キュレーターでSteamの問題は解決できるのか?


 こうした,奇抜なマーケティングでユーザーの気を惹きつけるというのは,ゲーム業界でも頻繁に行われている。例えば,「気が狂うほどイライラさせられる難度の高さ」などと評されたベトナム産モバイルゲーム「Flappy Bird」や,「究極のヤギゲー」というキャンペーンで火が付き,デモ版として企画されたものを大ヒットさせた「Goat Simulator」などは,そのゲームが本当に面白いのかどうかはともかく,うまくゲーマー層に発見してもらえた事例だろう。

 宣伝力に乏しいインディーズゲーム開発者達は,苦労の末に完成した作品を販売しても,パブリッシャの付いたゲームやアプリと同じスタートラインにさえ立てない場合もあるわけで,そのうえに数少ないレビューが不当と思える評価になってしまえば,商業的に成功する望みが絶たれてしまう。件のイタリア料理店とインディーズゲーム開発者は,言ってみれば同じような境遇にあるわけだ。
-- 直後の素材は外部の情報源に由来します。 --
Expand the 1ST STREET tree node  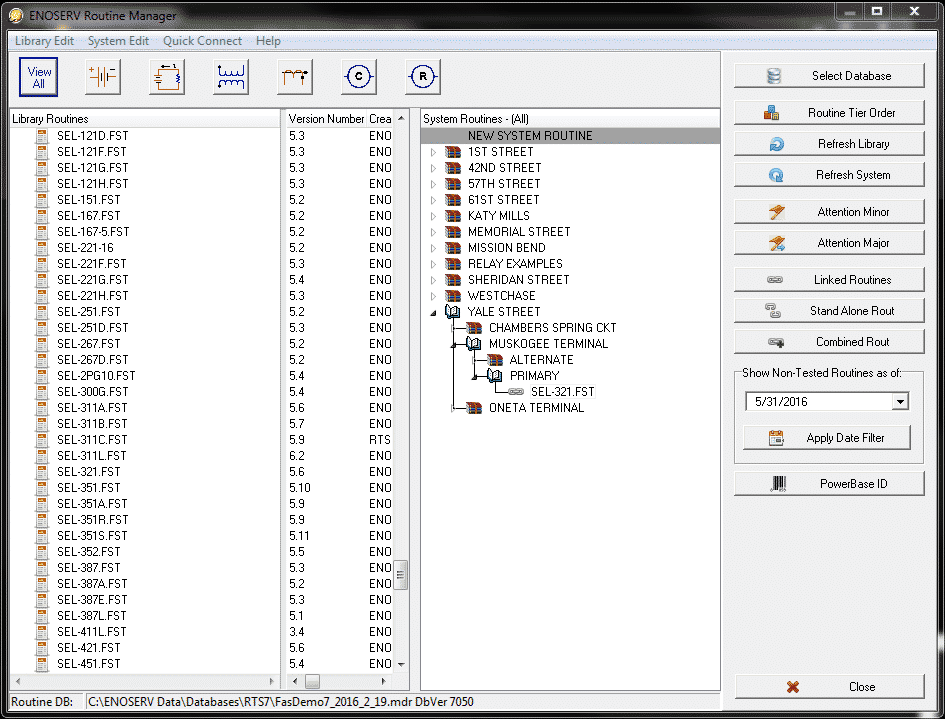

画像集#007のサムネイル/Access Accepted第436回:デジタル配信時代に求められる“ディスカバラビリティ”
 Steamの場合,元々は「パブリッシャタイトルとインディーズタイトルを同列に扱う」というスタンスにより,ゲーム業界内外から大きな支持を得てきたものの,ライブラリや実装されているサービス機能が増えることにより,その公約が半ば自然と崩壊しつつあった。
 “New Releases(最新リリース)”のタブなどは,新たに販売が開始されるソフトが多過ぎるために半日ほどでガラリと替わってしまうような状態で,ほとんど役に立ってはいなかった。

 近年では,Valveに代わってファンがSteamで販売してほしいインディーズゲームに投票する「Steam Greenlight」に対して,「規定に違反しないソフトはすべてSteamで販売するべき」という開発者側の要望が増えていた。Valveもそれに押される形で同サービスの早期中止を表明していたが,未だに機能としてしっかりと残っているし,最近ではYelpやAmazonのように,発売前からファンやアンチによって操作されやすいファンレビューそのものを廃止することを求める声も少なくない。
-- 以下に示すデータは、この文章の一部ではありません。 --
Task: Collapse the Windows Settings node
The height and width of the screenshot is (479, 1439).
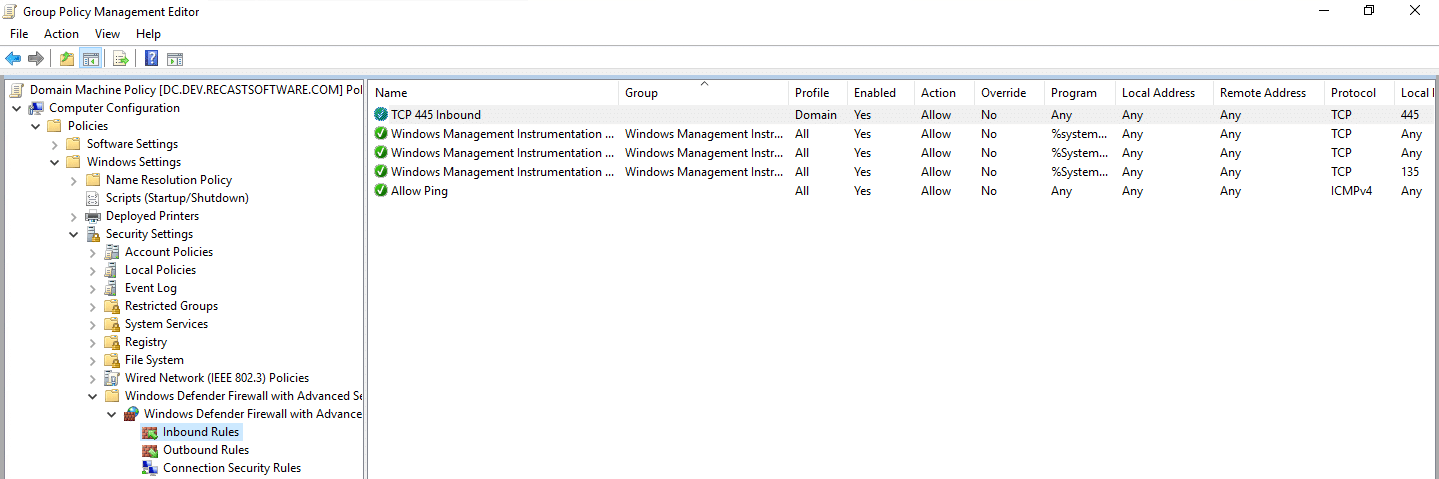Action: (x=55, y=162)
 当然ながら,Valveはこうした数々の問題を解決すべく改良を続けており,そのための新たな機能が「Steam Discovery」というわけだ。Valveの勧める作品群ではなく,プレイヤーが自分の嗜好に合わせてカスタマイズした作品群が自動的に表示されるという「Steam Discovery Queue」など,サーチ機能が大幅に向上している。
 また,コミュニティからの推薦を受ける形で,より多くのゲームに興味を持ってもらおうという趣旨で追加されたのが「Steam Curators」である。これは,プロのレビュワーを擁するメディアやゲームコミュニティの中心人物,有名人を中心に構成される推薦者達のことで,現在までに7000人を超えるキュレーターが登録されている。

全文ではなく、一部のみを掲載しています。